In the 1980s, herpetologists noted that amphibian populations were declining, but were unable to pinpoint the reasons why.
A decade later, researchers isolated a previously unknown fungus, Batrachochytrium dendrobatidis, which was infecting amphibians, effectively suffocating them by making it impossible for them to breathe across their skin.
Nearly one-third of all amphibians are threatened with extinction and about 120 species are already extinct, according to the Global Amphibian Assessment.
Many experts blame the disease caused by the chytrid fungus, which is widespread among regions in Central America.
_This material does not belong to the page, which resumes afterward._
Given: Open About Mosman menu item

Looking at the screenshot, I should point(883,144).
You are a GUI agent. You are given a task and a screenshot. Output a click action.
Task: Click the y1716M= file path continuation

Other causes are thought to include habitat destruction and changes in climate.
"For the last 10 years, I've been working with others to ensure the future for frogs that have so far escaped extinction," Gray said.
"One of the main things I have been doing is establishing breeding populations in Manchester Museum for a number of very, very rare species - including the splendid leaf frog (Cruziohyla calcarifer), the yellow-eyed leaf frog (Agalychnas annae) and the lemur leaf frog (Hylomantis lemur).
"I've also been working with the Costa Rican authorities and scientists to put conservation measures into place at the sites where any rare frogs are found."
Last year, Gray caught a glimpse of the Ithsmohyla rivularis in the cloud forests of Monteverde - a frog that was thought to have gone extinct about 20 years ago.
"To find this species last year that was thought to have become extinct at the same time as the golden toad was incredible - it is the rarest tree frog in the world," he said.
Now, having been given the OK by Costa Rican officials, Gray has set out to collect certain species and bring them back to Manchester.
"We are returning to thoroughly search the site in the hope of finding more specimens," Gray said.
"It's not going to be easy - they live deep in the Monteverde rainforest, they are only a couple of centimeters in size and they only come out in the dead of night - and while the males do call, the females don't make a sound."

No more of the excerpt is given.